Eastside Projects realised early on that performances really worked for DFF because they activate the space in different ways to an exhibition and as one off events give an extra reason for people to come along.

“Increasingly what we have done is commission events and performances that have a live dimension. We probably wouldn’t have done that otherwise, so First Friday has also given us the opportunity to try new things out as we know it will bring a big enough audience in to make that feel worthwhile.

“Our aim has always been to bring world class art to Birmingham and have an impact on the city, I think DFF has been a great way to achieve both of those.

Three people in a gallery stand near what appears to be a model of a person that is floating in mid-air.
Stryx, Digbeth First Friday, July 2022

Hyperlocal, super international

“One of the things we’ve always been interested in is how you can be hyperlocal and super international at the same time.

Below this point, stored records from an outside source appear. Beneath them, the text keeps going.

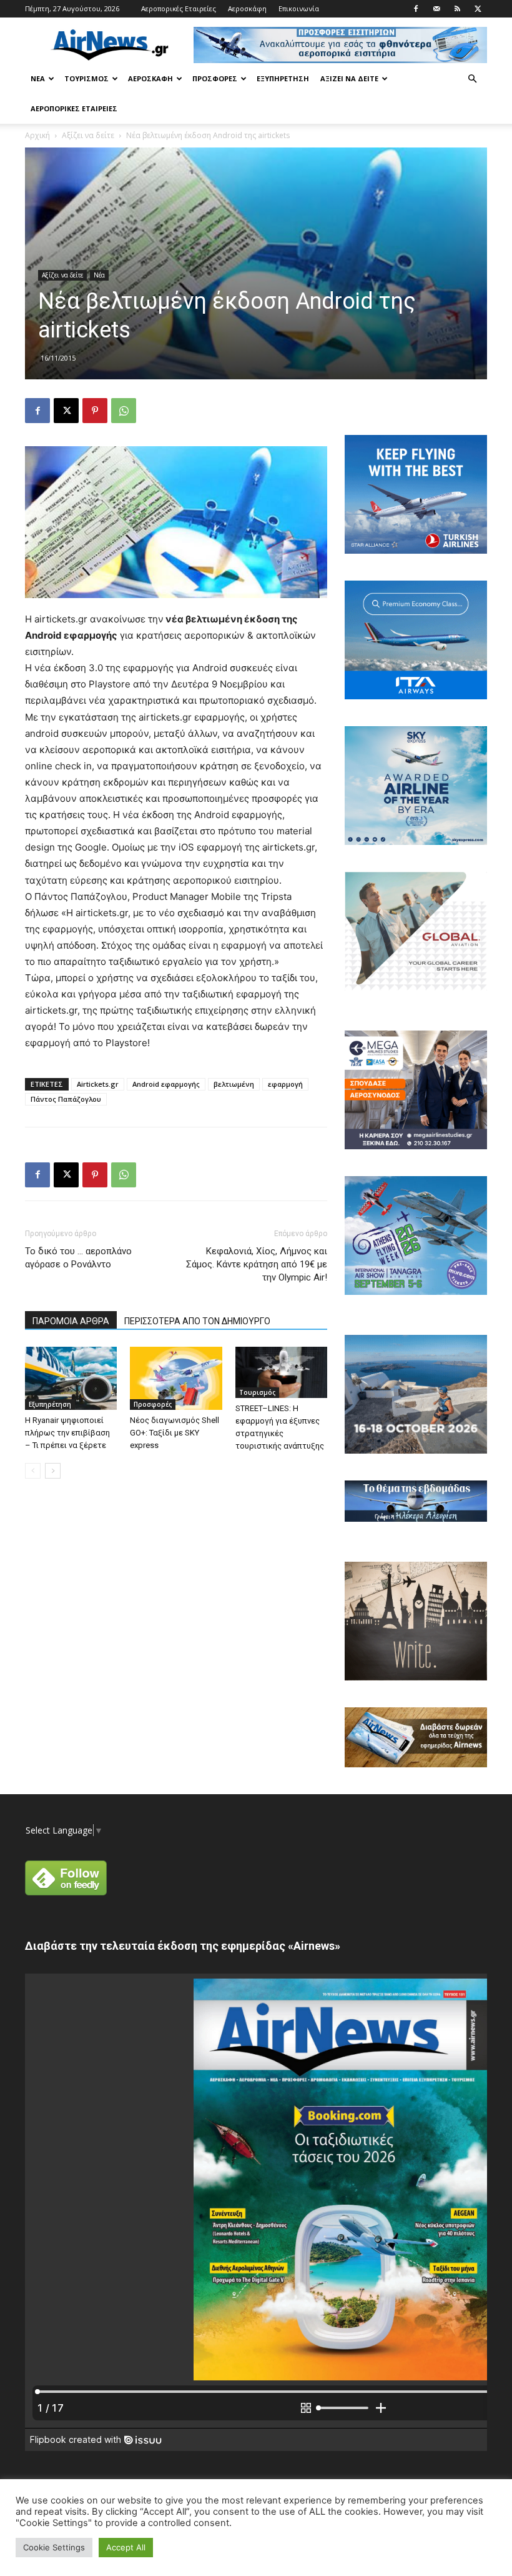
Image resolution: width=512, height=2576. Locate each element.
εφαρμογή (285, 1084)
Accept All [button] (125, 2547)
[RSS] (457, 8)
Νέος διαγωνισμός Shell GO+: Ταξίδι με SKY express (174, 1432)
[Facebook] (415, 8)
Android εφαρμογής (166, 1084)
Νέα (38, 78)
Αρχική (37, 135)
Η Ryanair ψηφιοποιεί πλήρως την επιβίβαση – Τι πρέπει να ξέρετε (67, 1432)
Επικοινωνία (298, 8)
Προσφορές (214, 78)
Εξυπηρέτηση (283, 78)
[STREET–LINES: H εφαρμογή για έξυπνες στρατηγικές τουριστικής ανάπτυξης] (281, 1373)
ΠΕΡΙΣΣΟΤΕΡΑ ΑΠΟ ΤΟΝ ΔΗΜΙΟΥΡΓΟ (197, 1321)
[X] (477, 8)
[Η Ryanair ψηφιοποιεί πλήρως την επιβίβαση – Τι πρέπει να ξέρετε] (71, 1378)
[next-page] (53, 1471)
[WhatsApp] (123, 410)
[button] (472, 79)
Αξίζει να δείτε (349, 78)
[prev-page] (33, 1471)
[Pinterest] (94, 410)
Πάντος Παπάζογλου (66, 1099)
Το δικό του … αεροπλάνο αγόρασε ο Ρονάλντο (78, 1258)
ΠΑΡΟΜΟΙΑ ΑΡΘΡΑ (70, 1321)
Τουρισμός (86, 78)
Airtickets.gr (98, 1084)
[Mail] (436, 8)
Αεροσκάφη (247, 8)
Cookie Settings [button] (54, 2547)
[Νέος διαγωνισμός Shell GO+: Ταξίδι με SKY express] (176, 1378)
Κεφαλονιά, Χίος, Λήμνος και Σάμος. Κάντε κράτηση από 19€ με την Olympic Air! (256, 1264)
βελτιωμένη (234, 1084)
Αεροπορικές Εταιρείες (178, 8)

The fact we might have Lady Skollie from South Africa making a performance while at Stryx they’ve an emerging artist from Birmingham within the same event is where the strengths lie.”

A highlight of hers has been Performance as Publishing, a programme curated by Ruth Beale and Nicole Bachmann that took over Eastside Projects on three consecutive First Fridays from March to May 2016 and was lived streamed.

“That had a real scale to it and it was quite new and exciting to be streaming live to the world from our corner of Digbeth. Overall, it’s been amazing to bring really incredible, diverse artists up close to audiences. We give them the floor and they make the work and we create the moments for them to share it.”

For Ruth it’s important that DFF continues to evolve. “To be part of DFF all you have to do is organise your thing and list it on the website by filling in the form. I think it’s essential that it the invitation to get involved is there for everyone working in Digbeth. DFF has grown pretty organically and I really like the way it has stayed fluid and loose – a container for activity once a month that doesn’t belong to anyone in particular.”

She acknowledges that there are many challenges such as rising rents and huge developments in the area, but also questions whether the contribution of non-profit cultural organisations such as those that take part in DFF is properly understood.

“The area is very different to how it was pre-Covid and the speed of change is quite intense in Digbeth at the moment leaving lots of arts organisations in a precarious situation. The big question is whether people in power or those making money off the back of all this work recognise the value this non-profit-making culture has, not just in Digbeth, but throughout the city. And most importantly whether that turns into the support we need to keep the arts scene thriving.

“It’s going to be fascinating to see who’s still here in five years’ time and whether Digbeth still feels like an interesting place to be.”